A Miraculous Recovery in Hospice

After his stroke, he was not expected to live and was sent to hospice care. The story didn't end there.

- Posted on Oct 2, 2018

Content provided by Good Samaritan Society.

For many, having a stroke can have devastating, if not fatal, consequences.

When Jim Woods, 93, had a massive stroke, he was not expected to live.

But hospice and therapy services Jim received at Good Samaritan Society Shakamak Retirement Community in Jasonville, Indiana, provided the hope, help and healing that he needed not only to survive, but to thrive.

An Active Life

Prior to his stroke, Jim led an active life. He loved to hunt and would go out with his nephews several times a week. Mark Miller says his uncle could out-hike them, even at 89 years old. He was also working on cars until the day he had the stroke. And he was caring for his wife, Mary, who had dementia.

After his stroke, Jim received hospice care for more than a year at the nursing home where his wife lived. He also received therapy, but he was not expected to survive.

When Mary had to move to receive additional care, he chose Shakamak Retirement Community in Jasonville, Indiana, as his next home. It was then that his prognosis took a turn for the better.

From Hospice to Hope

The consistency of care given to Jim and other Shakamak residents by area hospice providers is what has helped them graduate from hospice, says Sherry Sapp, director of social services at Shakamak Retirement Community.

“His family is convinced that if he came to us earlier, he would’ve done better sooner and had an even more successful recovery,” she says.

When he no longer needed hospice services, Jim received therapy from Aegis Therapy group, the contracted provider. They worked extensively with him to help him recover from his stroke.

“The family was so happy with what he received from our Aegis Therapy group,” says Sherry.

Attitude is Everything

Mark describes his uncle as always smiling and gregarious. He makes the most of every moment and has a laugh that’s contagious.

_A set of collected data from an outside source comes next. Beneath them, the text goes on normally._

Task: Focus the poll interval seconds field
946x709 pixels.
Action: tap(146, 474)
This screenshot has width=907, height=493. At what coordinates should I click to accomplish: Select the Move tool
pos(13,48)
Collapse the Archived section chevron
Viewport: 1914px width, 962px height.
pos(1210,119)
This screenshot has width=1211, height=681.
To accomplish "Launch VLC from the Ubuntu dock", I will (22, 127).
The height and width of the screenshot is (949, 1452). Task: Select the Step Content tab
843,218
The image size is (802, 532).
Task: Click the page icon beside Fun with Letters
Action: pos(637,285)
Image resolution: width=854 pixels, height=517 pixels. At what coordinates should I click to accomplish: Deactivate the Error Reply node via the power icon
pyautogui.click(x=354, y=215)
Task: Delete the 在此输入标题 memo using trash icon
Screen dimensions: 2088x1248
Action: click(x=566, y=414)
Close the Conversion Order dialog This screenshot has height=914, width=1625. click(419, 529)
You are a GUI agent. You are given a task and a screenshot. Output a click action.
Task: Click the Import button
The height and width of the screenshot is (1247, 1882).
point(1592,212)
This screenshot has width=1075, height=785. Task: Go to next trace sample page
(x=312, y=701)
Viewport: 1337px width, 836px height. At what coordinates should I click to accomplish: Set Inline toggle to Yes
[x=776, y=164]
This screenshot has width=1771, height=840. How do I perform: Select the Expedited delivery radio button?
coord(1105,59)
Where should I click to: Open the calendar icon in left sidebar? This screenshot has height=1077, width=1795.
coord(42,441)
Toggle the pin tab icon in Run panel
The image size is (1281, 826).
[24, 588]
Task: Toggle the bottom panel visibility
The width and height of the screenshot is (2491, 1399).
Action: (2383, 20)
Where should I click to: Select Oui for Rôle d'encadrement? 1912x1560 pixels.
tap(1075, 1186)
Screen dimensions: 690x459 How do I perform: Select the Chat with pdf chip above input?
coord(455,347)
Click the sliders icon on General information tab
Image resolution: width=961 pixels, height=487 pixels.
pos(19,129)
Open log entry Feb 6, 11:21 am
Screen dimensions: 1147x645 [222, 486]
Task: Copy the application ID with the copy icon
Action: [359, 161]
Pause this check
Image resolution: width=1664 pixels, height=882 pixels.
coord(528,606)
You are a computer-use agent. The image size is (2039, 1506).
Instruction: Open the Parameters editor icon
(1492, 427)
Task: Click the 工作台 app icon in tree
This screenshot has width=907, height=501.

His uncle has established bonds with the staff members and enjoys regular visits with family and friends. “Every Thursday, the guys go and get him and take him out to lunch," says Mark’s wife, Jan. "He makes sure they bring back doughnuts for the staff."

"His attitude is one reason he’s been able to overcome the difficulties in his life. He always strives to make things better, smile through the tough times and make others feel better." – Mark Miller, nephew of Jim Woods

Staff Members Key to Recovery

Jan says two staff members at Shakamak Retirement Community stand out for the care they provide Jim. One is Kim Hineman, a nurse on the day shift who cares for Jim.

“She’s been amazing keeping us in the loop, and with the care she provides,” says Jan. "She understands what he needs and what the family needs. We can’t thank her enough. She’s been a true blessing.”

The other staff member is Elizabeth Ballone, a speech pathologist.

“Elizabeth is wise and experienced. She’s amazing,” Jan says. “She worked hard with the VA to get Jim a computer to provide him with speech therapy he could do on his own so he could communicate with people."

Mark and Jan say there are several others who have been really good to Jim. “If I call Billie Kennett, I know I’ll get an answer immediately," says Jan. “If we have a problem, we can call her."

Jim is happy and pleased with the care he receives at Shakamak, says Sherry.

'Just the kind of person he is'

Jim grew up in nearby Gilmour, Indiana, and graduated from Dugger High School. Like many young men in the 1940s, he went off to war. He fought on the beaches of Normandy, and in the course of serving his country, he was wounded and received a Purple Heart.

After his military service, he met and married Mary. They were an active couple who liked to water ski and ride motorcycles. Mary was a champion race car driver and Jim was her mechanic. They did lots of different types of things to keep active. They weren’t able to have children, but they were close to their nephews, says Mark.

“After my grandfather died, Jim agreed to go with his wife (my aunt) to live with my grandmother to take care of her,” says Mark. “Without hesitation, without negativity. That’s just the kind of person that he is.”

Jim’s positive attitude and love for life haven't waned. He survived and is thriving because of the quality care he’s received. And he and his family couldn't be more grateful.